In other words, she says, you can't do what the technology industry has tended to do - design products and services while thinking only about what you, a tech-savvy industry employee, might want to do with them.

The fact that Intel has a staff anthropologist is in part "a recognition that the market is not just like you." So Dr Bell - who notes: "This is not my mother's anthropology, but has many of the same hallmarks" - spends time out in the field, observing "what makes people tick - what motivates them, makes them happy or pisses them off."

For example, she spent two years visiting seven Australasian countries, in six to eight-week total immersion cycles, where she would spend the day with people, finding out how they live their lives, how they socialise with friends and family, what tools they use around the house, what their children do.

Such assignments help her to understand how other cultures and markets think, work and play. Some of the cultural differences show up how easily large multinationals can fail to understand market needs.

For example, routers for wireless networks are designed primarily for American needs and, therefore, for large American houses - which are twice the size of the average European home, and three times the size of an Asian home.

Consequently, the signal tends to broadcast well outside of the walls of foreign homes, increasing security risks.

She is also fascinated at how technology gets used in unexpected ways. She cites a Middle Eastern company that sells a 3G handset that helps Muslims maintain their religious practice when abroad. The phone uses geographic positioning to determine the direction of Mecca from anywhere in the world, so the user knows which way to face when praying; it uses polyphonic ringtone capability to play a call to prayer, and has calendar features to signal across any time zone when it is time to pray.

"People use technology to support specific cultural and social practices," she says, going directly against accusations that technology creates ruptures in cultures and society.

She is particularly fascinated by the way in which nobody will talk about religion and technology: "Religion is one of the big shaping narratives, but we don't talk about it. We can talk about pornography and the internet but not about religion and the net."

Yet in a world moving towards ubiquitous computing and networks - an "always on, always connected" place, religious observance emphasises quiet introspection and disconnection.

How will that affect the marketplaces of tomorrow, if people don't want to turn on and tune in around the clock? The question is a particular fascination at the moment - and for her, underlines exactly why an anthropologist is valuable to a semiconductor company.

Meanwhile, over at BT's research laboratory Adastral Park, a former British second World War airforce base near Ipswich, employees have forward-looking job titles such as "research foresight manager" and "futurologist" and work to imagine not just next year's market but what BT might be doing in 20 or 40 years.

The 100-acre campus, an odd mix of old military buildings and trendy glass structures, is home to 3,500 scientists and engineers. Some 2 per cent of total BT turnover goes back into R&D at the facility. Mr Robin Mannings, BT's research foresight manager, sits in a lab full of cutting edge internet applications - many designed around having a bit of fun.

His researchers play around with questions such as "is there something after the internet, and if there is, what is it," he says.

In another building, visitors can see a model hospital of the future, in which patient records, medication management, and daily operations are highly networked and make use of radio frequency identity tags. On display in another room are prototype devices and online services - some which may never be producted, but serve to stretch the imagination.

━━━━━━━━

= Task directions =
Reproduce the stretch of the article on Intel's staff anthropologist from "Consequently, the signal" through "time to pray.". The material after this article plays no role in the work.

= Collected material =
━━━━━━━━

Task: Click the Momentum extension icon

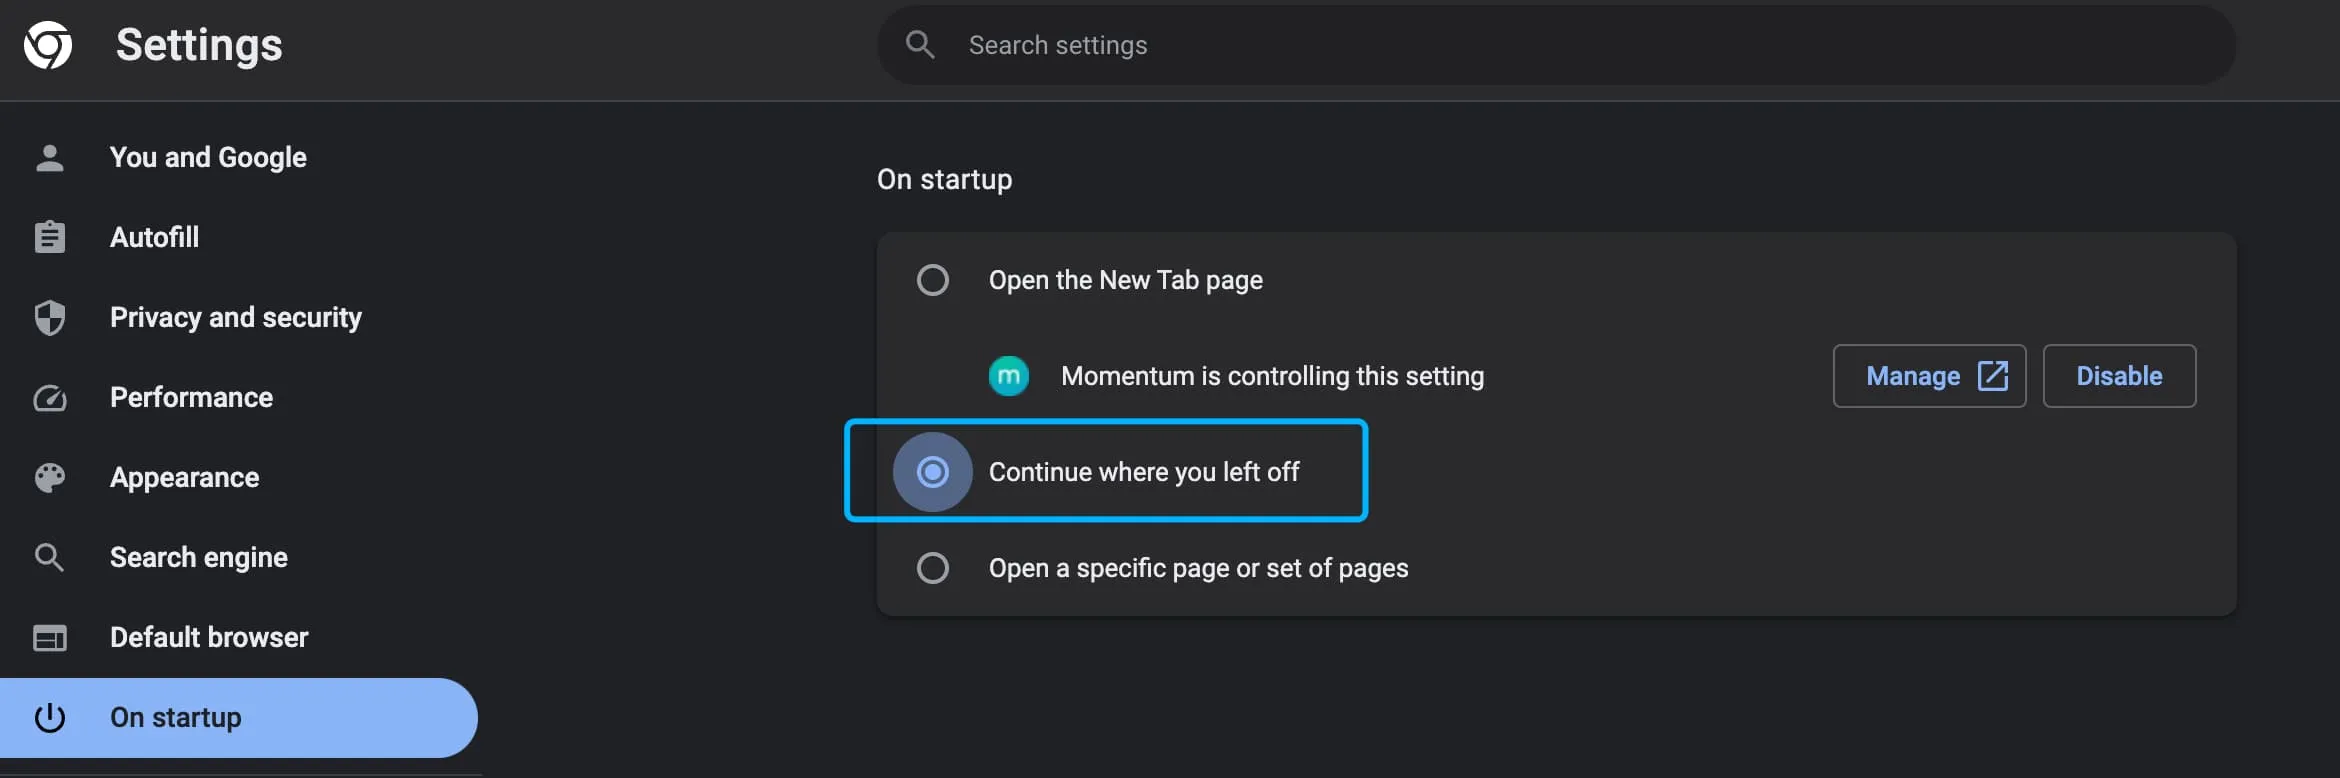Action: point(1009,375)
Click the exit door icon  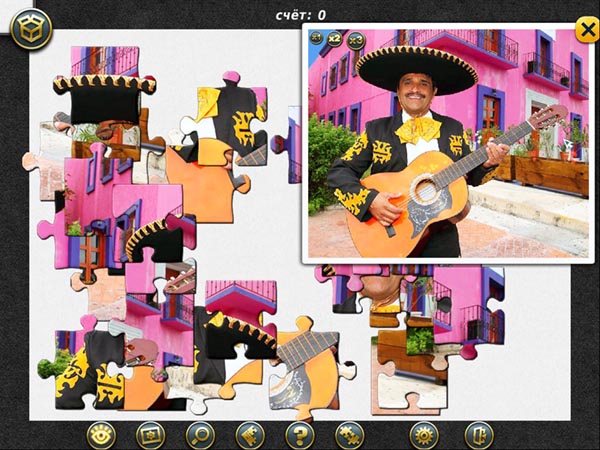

━━━━━━━━

= Solution for this exercise =
Consequently, the signal tends to broadcast well outside of the walls of foreign homes, increasing security risks.

She is also fascinated at how technology gets used in unexpected ways. She cites a Middle Eastern company that sells a 3G handset that helps Muslims maintain their religious practice when abroad. The phone uses geographic positioning to determine the direction of Mecca from anywhere in the world, so the user knows which way to face when praying; it uses polyphonic ringtone capability to play a call to prayer, and has calendar features to signal across any time zone when it is time to pray.